The new figures show average combined health service and private taxable income for all self-employed dentists in Northern Ireland fell by 4.2% from £68,000 in 18/19 to £65,100 in 2019/20. This is part of a long term trend. Associate dentists have seen their pay fall in real terms by 36% since 2008/9, and by 43% for practice owners. And these figures largely pre-date 20/21 data, which has been perhaps the most disruptive period for dentistry in living memory.
Practitioners who are most committed to providing Health Service dentistry have seen their incomes hit the hardest. Associates with Health Service earnings above 75% have the lowest average taxable income at £49,700. This compares with an average taxable income of £94,500 for Associates with 25% or less earnings from Health Service dentistry and a larger Private income.

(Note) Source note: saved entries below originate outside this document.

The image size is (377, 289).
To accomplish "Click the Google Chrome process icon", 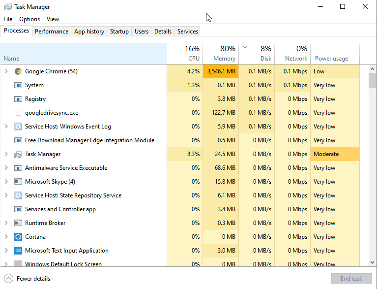I will tap(18, 71).
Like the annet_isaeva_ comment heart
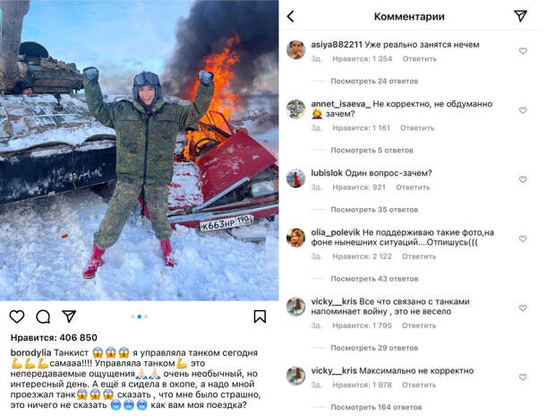The width and height of the screenshot is (555, 416). (523, 110)
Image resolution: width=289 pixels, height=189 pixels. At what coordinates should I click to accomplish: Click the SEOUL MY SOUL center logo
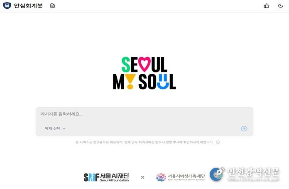pyautogui.click(x=145, y=73)
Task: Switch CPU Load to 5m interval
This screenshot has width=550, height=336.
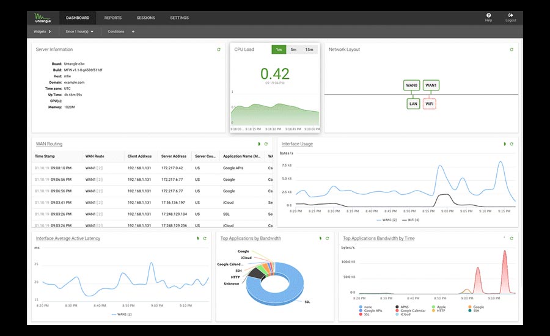Action: [293, 49]
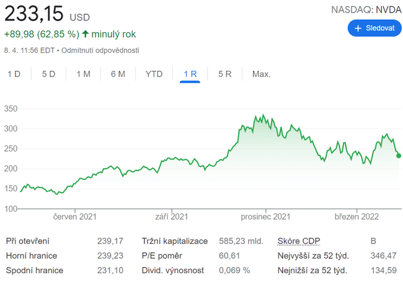Click the září 2021 axis label
Viewport: 403px width, 285px height.
172,217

The combined impact of a decade of inadequate fee uplifts, the removal of commitment payments and the stagnation of health service item of service fees have brought us to a point where future health service viability hangs in the balance.
When post-pandemic, patients across Northern Ireland are already struggling to access dental services, these figures should serve as a wake-up call.
Before Covid struck, Health Service dentistry had been run into the ground. Colleagues are facing the greatest oral health problems in the UK with their hands tied by a decades-old contract model that rewards failure, and chronic underfunding in wholly inadequate fees that no longer make any financial sense.
Our position is clear. We want to avoid a complete collapse of Health Service dentistry. For that to happen, we need a new contract model that works for both the general public and practitioners alike. For our patients’ sake, the downward trajectory needs to be reversed before any more dentists conclude there is no future in the Health Service they have been so committed to.
If Health Service dentistry is going to survive this pandemic, the time to give practitioners confidence that it has a future is now.